Pasé el resto de las páginas (cuando manejas libros todo el día, cada uno supone un nuevo amigo y una tentación). Comprobé con sorpresa que las demás, todas aquellas hermosas hojas antiguas de color marfil, estaban en blanco. No había ni la página del título, ni la menor información sobre dónde o cuándo se había impreso el libro, ni mapas, guardas o más ilustraciones. No vi pie de imprenta, ni ficha, sello o etiqueta de la biblioteca. Después de mirar el libro unos minutos más, lo dejé sobre la mesa y bajé al primer piso, al fichero. Había, en efecto, una ficha temática sobre «Vlad III ("Tepes") de Valaquia, 1431-1476. Véase también Valaquia, Transilvania y Drácula». Pensé que debía consultar un mapa ante todo; rápidamente descubrí que Valaquia y Transilvania eran dos antiguas regiones situadas en lo que ahora es Rumanía. Transilvania parecía más montañosa, y Valaquia la rodeaba por el sudoeste. En las estanterías encontré lo que parecía ser la única fuente informativa de primera mano que había en la biblioteca sobre el tema, una extraña y breve traducción inglesa de la década de 1890 de unos folletos sobre «Drakula». Los folletos originales habían sido impresos en Núremberg en las décadas de 1470 y 1480, algunos de ellos antes de la muerte de Vlad. La mención de Núremberg me produjo un escalofrío Unos pocos años antes había seguido muy de cerca los juicios de los líderes nazis. Por un año no pude servir en la guerra antes de su finalización, por ser demasiado joven, y había estudiado sus consecuencias con el fervor de los excluidos. El volumen que recopilaba los folletos tenía una ilustración de portada, una tosca xilografía de la cabeza y los hombros de un hombre, un hombre con cuello de toro, ojos oscuros y hundidos, largo bigote, con un gorro provisto de una pluma. La imagen era sorprendentemente realista, teniendo en cuenta el primitivo medio.

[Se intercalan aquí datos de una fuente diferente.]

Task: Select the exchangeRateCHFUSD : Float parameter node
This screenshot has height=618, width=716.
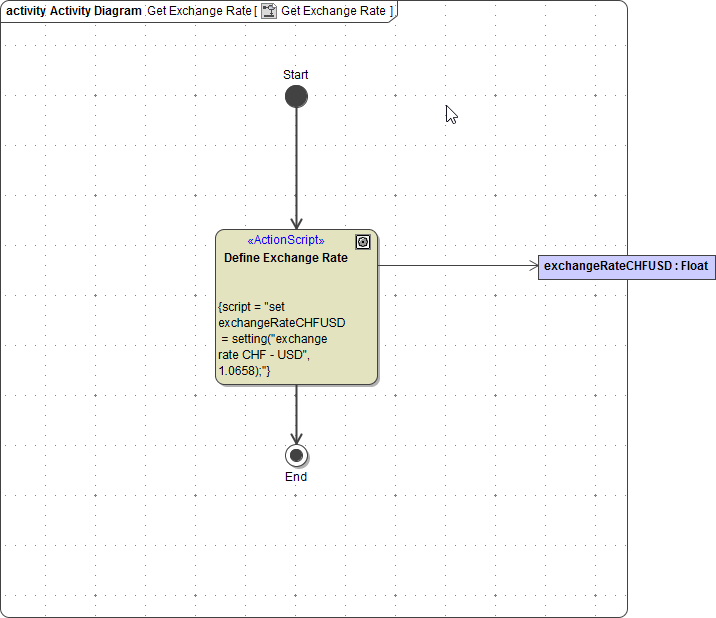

Sabía que debía ponerme a trabajar, pero no pude evitar leer el principio de uno de los folletos. Era una lista de algunos de los crímenes cometidos por Drácula contra su propio pueblo, y también contra otros grupos. Podría repetir de memoria lo que ponía, pero creo que no lo haré. Era muy desagradable. Cerré con un chasquido el pequeño volumen y volví a mi cubículo. El siglo XVII consumió mi atención hasta casi medianoche. Dejé el extraño libro cerrado sobre mi mesa, con la esperanza de que su propietario lo encontraría allí al día siguiente, y después fui a casa y me acosté.